### Problem
Every line in the records below between the one holding "Viewport: 2212px width, 1368px" and the one holding "Given: Click the Auto-Belichtung button", inclusive, is to be set down exactly; all other lines are to be left out.

### Data
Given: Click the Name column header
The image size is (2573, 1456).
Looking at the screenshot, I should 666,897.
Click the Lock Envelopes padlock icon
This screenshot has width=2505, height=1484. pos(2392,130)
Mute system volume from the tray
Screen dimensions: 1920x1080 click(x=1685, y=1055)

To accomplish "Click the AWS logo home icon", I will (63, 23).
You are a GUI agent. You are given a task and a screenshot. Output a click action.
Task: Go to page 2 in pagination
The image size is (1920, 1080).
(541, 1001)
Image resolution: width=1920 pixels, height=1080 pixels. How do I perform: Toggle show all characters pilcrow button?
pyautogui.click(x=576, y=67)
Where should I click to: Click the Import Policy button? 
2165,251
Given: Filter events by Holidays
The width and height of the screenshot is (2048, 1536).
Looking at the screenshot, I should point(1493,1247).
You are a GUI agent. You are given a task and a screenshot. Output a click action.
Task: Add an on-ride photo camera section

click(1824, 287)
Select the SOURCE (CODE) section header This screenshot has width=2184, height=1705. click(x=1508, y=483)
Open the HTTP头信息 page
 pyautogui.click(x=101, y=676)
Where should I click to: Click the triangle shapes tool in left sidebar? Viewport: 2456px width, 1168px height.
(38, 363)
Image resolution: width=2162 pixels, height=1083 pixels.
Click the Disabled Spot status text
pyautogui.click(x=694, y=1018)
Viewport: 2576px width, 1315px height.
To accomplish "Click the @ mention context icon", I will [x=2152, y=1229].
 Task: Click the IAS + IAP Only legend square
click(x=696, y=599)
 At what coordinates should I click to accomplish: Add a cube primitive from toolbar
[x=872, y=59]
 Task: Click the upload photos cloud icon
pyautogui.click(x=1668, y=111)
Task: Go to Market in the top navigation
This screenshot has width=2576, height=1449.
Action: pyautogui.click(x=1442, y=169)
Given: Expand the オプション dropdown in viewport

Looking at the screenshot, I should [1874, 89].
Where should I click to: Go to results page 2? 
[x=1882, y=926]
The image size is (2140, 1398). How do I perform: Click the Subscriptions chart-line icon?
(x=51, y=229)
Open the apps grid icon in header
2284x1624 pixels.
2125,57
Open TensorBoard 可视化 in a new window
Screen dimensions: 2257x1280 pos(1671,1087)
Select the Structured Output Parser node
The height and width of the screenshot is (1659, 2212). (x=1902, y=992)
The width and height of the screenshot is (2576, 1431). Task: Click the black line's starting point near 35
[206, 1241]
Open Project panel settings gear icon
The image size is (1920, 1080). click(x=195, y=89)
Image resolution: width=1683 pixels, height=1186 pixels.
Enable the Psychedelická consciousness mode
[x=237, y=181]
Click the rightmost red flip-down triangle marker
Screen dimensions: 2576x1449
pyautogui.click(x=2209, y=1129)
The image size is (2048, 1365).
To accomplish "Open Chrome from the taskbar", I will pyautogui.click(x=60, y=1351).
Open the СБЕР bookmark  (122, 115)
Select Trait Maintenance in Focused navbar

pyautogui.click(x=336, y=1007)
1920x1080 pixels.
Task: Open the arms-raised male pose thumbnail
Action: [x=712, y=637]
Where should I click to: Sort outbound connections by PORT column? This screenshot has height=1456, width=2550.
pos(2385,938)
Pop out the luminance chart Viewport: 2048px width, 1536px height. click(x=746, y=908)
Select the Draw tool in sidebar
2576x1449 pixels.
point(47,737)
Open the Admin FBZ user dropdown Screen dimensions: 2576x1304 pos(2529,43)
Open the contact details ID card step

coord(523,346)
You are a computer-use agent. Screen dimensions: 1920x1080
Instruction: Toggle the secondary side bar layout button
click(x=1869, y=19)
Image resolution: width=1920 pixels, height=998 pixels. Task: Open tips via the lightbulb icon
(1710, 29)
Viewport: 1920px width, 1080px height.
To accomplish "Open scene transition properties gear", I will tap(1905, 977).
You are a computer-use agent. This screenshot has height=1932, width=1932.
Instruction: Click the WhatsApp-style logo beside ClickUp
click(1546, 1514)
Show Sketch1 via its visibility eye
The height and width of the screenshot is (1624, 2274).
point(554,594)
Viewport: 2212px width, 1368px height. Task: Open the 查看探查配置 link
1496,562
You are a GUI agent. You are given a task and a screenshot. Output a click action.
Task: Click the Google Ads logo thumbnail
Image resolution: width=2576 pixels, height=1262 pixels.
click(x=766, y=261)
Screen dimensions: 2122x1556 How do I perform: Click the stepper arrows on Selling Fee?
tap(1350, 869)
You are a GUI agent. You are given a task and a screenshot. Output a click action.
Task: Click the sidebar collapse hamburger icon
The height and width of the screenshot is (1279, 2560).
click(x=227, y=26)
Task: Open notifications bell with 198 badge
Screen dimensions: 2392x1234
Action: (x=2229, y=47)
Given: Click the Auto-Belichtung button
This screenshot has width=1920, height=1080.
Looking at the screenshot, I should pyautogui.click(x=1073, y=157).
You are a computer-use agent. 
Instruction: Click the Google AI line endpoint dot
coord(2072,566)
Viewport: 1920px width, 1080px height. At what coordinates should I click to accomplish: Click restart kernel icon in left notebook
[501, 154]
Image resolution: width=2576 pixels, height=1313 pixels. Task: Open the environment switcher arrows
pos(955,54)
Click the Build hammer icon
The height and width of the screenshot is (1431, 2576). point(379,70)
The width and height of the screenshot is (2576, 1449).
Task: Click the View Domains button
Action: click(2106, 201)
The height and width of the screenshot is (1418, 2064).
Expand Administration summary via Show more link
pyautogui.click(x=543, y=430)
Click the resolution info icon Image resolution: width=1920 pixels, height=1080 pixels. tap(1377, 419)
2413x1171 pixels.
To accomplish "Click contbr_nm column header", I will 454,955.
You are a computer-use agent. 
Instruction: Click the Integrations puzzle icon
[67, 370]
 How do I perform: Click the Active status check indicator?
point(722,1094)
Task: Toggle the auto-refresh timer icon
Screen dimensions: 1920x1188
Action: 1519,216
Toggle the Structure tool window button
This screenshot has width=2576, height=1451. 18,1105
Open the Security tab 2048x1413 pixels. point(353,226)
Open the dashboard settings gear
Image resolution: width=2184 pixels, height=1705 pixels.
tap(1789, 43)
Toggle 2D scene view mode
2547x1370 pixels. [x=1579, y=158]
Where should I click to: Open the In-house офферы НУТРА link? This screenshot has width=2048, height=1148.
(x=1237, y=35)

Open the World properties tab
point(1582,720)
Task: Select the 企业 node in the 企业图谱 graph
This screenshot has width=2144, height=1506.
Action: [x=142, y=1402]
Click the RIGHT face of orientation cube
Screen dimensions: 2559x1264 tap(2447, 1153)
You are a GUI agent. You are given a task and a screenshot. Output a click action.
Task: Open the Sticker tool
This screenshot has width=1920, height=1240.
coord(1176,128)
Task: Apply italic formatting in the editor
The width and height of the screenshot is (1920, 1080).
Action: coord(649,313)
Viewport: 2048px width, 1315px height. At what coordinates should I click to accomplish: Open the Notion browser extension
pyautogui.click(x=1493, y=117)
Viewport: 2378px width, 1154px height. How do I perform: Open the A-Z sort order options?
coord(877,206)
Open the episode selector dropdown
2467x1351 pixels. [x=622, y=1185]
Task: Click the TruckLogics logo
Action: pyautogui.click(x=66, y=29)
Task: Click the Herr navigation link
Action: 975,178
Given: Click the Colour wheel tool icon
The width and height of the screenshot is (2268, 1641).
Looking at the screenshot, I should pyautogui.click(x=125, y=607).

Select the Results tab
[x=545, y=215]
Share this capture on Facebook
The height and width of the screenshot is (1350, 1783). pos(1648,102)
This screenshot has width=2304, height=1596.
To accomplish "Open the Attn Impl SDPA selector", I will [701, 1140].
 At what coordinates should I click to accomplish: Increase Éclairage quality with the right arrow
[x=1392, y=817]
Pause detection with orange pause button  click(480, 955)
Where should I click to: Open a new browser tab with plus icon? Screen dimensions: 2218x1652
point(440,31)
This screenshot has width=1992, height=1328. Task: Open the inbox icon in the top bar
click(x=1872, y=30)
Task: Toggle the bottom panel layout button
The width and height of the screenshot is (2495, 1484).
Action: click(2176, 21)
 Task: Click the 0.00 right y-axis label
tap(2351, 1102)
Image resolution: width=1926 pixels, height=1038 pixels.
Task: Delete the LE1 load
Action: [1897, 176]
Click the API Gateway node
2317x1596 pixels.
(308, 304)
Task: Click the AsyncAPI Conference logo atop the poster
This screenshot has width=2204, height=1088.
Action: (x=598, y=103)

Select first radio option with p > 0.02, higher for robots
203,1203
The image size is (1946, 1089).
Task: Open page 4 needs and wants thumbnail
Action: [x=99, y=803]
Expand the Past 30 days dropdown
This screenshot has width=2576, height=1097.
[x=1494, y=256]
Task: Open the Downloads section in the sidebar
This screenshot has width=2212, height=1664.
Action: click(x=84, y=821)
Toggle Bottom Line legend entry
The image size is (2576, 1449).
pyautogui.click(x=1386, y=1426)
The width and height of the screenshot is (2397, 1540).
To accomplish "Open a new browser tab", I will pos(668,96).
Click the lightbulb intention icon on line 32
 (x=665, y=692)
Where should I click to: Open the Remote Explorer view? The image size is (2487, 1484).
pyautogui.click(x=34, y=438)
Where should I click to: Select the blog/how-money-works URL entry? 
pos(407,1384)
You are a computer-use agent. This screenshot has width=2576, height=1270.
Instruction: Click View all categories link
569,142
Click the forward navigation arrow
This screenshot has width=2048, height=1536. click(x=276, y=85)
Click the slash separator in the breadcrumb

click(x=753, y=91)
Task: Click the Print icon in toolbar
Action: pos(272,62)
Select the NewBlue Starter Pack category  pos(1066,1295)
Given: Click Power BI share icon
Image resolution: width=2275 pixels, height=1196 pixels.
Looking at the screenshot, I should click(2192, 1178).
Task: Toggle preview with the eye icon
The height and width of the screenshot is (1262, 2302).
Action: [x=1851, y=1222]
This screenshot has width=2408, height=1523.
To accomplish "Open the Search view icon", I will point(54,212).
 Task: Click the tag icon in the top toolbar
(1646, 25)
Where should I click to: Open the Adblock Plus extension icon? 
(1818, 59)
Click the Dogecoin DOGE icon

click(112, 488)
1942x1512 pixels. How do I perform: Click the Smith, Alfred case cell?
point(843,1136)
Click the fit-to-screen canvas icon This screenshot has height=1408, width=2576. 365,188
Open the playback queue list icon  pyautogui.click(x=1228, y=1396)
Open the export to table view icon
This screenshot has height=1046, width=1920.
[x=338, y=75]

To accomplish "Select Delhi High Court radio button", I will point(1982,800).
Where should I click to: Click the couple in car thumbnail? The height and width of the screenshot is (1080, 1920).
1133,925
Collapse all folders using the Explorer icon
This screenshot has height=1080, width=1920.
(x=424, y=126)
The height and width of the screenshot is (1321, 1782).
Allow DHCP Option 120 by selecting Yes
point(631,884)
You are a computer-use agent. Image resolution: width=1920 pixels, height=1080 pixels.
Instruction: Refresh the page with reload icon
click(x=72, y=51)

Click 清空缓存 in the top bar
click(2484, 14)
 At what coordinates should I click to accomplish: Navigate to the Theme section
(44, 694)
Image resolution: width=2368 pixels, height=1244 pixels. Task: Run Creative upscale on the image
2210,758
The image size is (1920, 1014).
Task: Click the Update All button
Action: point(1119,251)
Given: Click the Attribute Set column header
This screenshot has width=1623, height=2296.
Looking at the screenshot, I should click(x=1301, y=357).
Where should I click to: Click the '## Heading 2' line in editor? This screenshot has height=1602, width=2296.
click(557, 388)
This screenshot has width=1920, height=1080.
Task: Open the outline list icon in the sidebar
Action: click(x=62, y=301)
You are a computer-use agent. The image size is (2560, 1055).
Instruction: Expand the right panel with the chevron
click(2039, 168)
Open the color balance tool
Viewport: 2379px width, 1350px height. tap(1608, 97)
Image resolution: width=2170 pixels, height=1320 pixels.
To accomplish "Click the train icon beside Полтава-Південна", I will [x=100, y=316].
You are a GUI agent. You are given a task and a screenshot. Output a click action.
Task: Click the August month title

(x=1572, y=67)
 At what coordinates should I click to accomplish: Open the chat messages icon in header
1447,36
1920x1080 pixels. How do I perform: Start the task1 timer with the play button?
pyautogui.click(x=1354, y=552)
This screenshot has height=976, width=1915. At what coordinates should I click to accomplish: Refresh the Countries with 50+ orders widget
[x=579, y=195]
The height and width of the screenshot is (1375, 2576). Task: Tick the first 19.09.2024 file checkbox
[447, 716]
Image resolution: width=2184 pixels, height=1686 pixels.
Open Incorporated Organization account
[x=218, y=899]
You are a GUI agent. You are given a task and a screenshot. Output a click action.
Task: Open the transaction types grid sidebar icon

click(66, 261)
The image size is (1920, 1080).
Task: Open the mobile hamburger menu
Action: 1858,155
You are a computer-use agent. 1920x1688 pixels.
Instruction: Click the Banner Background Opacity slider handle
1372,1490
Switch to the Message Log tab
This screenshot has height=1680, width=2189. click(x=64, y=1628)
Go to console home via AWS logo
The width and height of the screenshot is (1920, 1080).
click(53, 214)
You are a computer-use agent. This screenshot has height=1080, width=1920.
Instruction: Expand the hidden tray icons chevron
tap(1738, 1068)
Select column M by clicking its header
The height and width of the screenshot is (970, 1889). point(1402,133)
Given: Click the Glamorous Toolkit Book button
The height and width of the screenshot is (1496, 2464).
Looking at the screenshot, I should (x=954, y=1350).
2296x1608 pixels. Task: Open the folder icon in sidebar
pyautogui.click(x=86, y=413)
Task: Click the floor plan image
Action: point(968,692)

### Answer space
Viewport: 2212px width, 1368px height. Task: Open the 查看探查配置 link
1496,562
You are a GUI agent. You are given a task and a screenshot. Output a click action.
Task: Click the Google Ads logo thumbnail
Image resolution: width=2576 pixels, height=1262 pixels.
click(x=766, y=261)
Screen dimensions: 2122x1556 How do I perform: Click the stepper arrows on Selling Fee?
tap(1350, 869)
You are a GUI agent. You are given a task and a screenshot. Output a click action.
Task: Click the sidebar collapse hamburger icon
The height and width of the screenshot is (1279, 2560).
click(x=227, y=26)
Task: Open notifications bell with 198 badge
Screen dimensions: 2392x1234
Action: (x=2229, y=47)
Given: Click the Auto-Belichtung button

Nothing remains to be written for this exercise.